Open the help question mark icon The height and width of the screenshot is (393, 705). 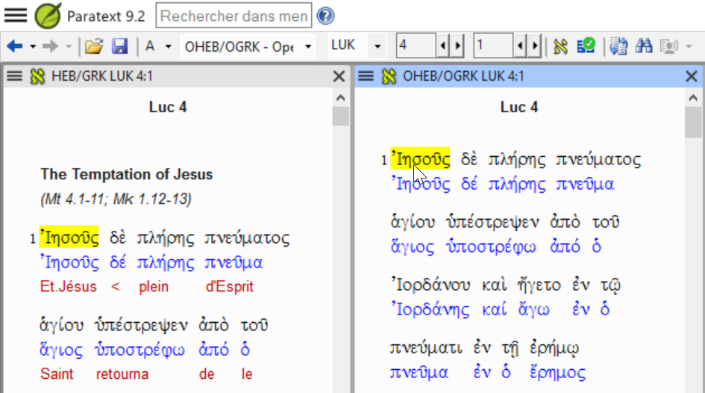326,16
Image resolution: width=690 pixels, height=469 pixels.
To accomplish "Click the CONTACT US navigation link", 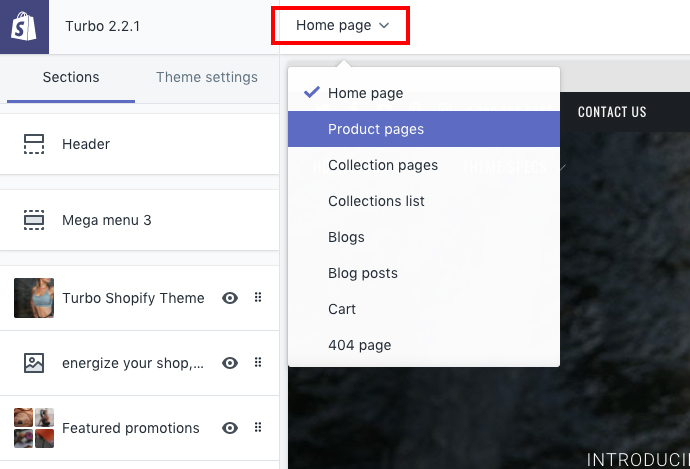I will (612, 112).
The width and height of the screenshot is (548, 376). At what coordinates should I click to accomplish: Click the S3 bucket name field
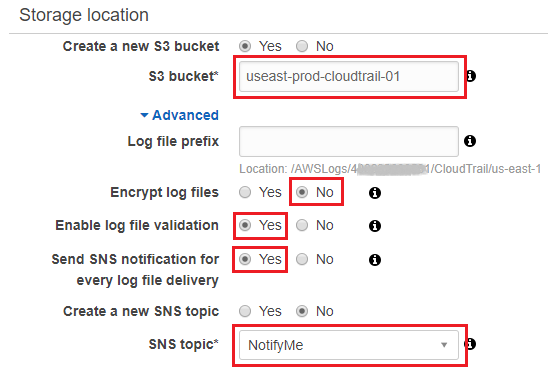point(349,76)

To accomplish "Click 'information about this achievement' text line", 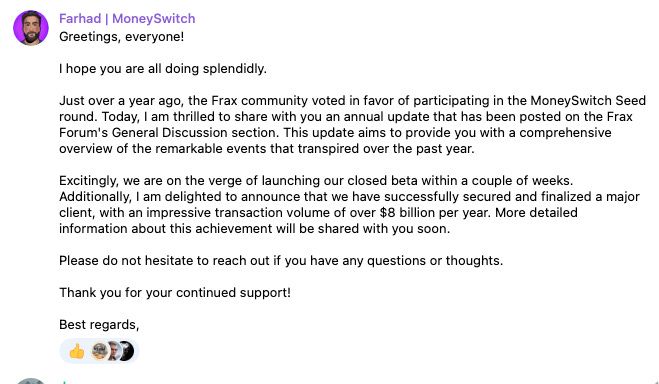I will (x=254, y=229).
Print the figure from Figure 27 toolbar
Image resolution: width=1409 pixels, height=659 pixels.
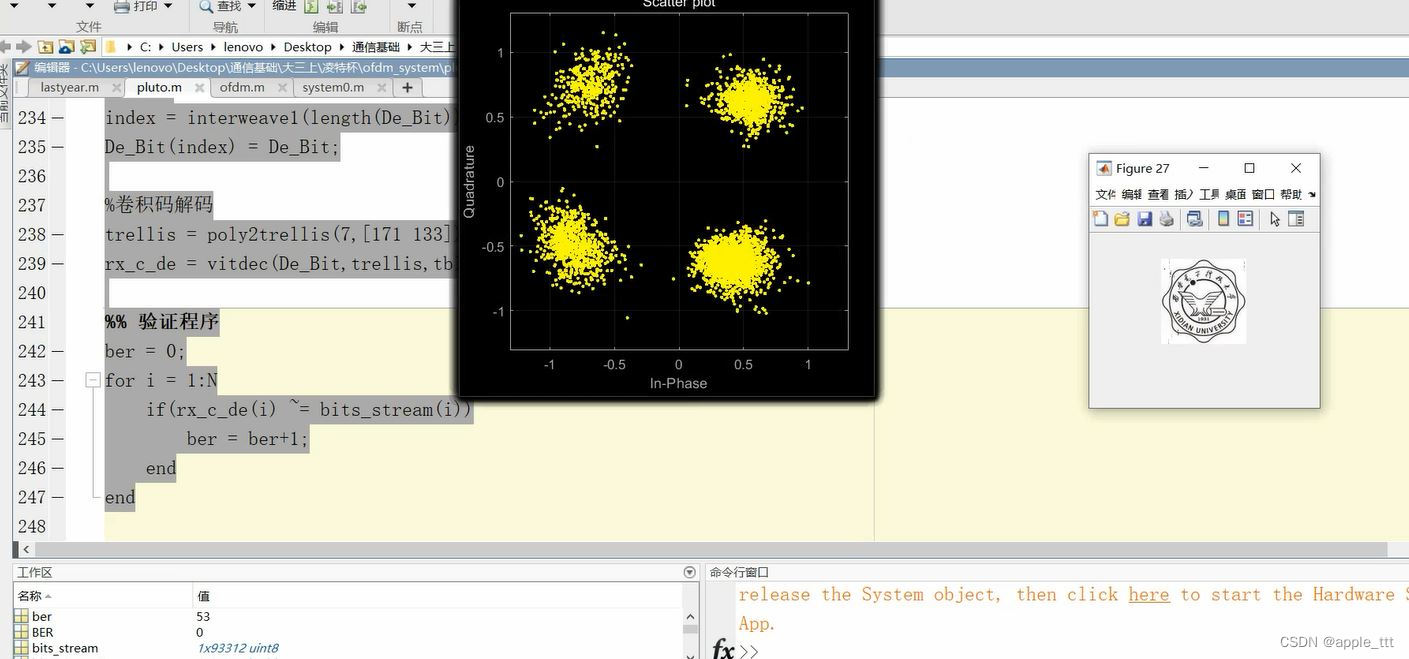[1166, 219]
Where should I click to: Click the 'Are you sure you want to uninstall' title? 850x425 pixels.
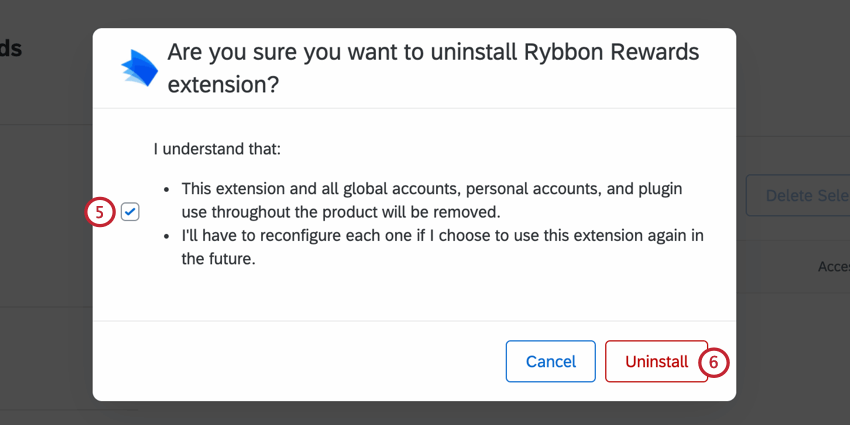point(433,53)
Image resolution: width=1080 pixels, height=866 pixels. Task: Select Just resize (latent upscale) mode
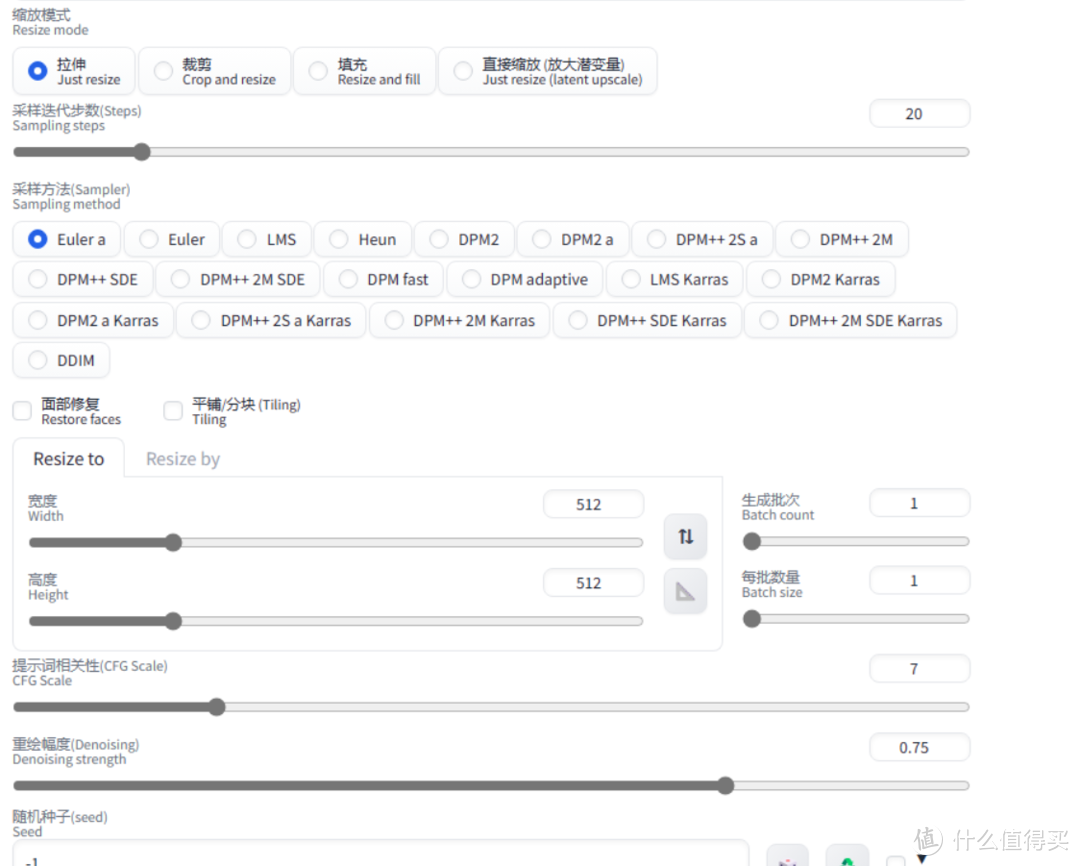[463, 71]
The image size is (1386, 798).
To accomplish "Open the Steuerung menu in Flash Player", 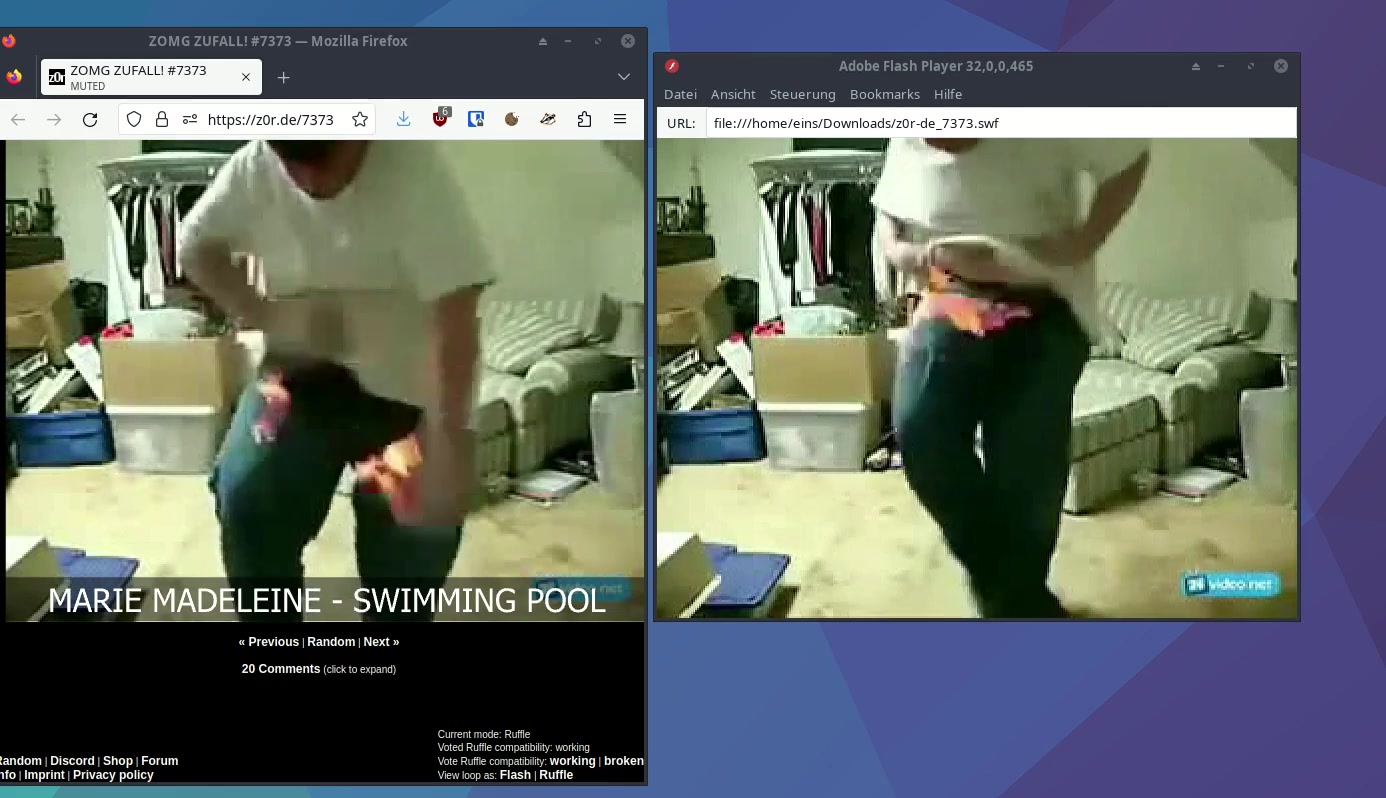I will [x=802, y=94].
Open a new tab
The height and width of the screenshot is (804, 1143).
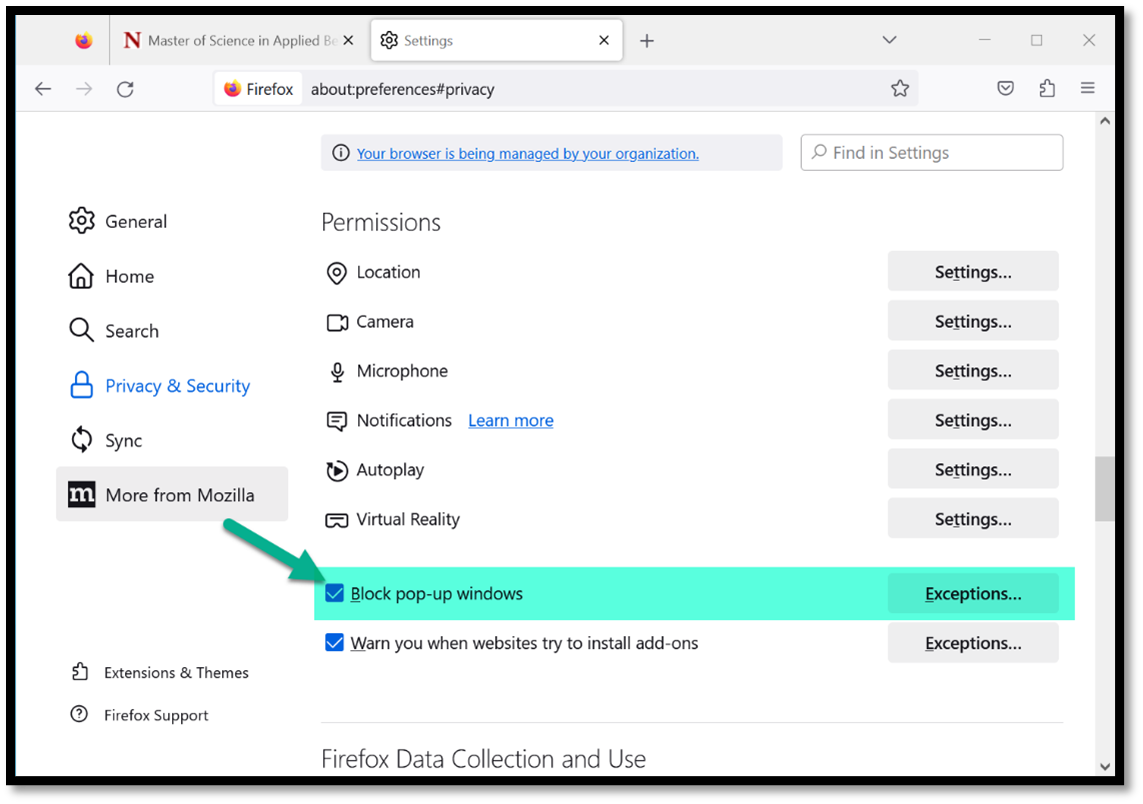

--------------------

The copy should hold exactly the lines from the one containing "Open a new tab" through the final line of the records above, both ends included, and no picture.

#### TASK RESPONSE
Open a new tab
The height and width of the screenshot is (804, 1143).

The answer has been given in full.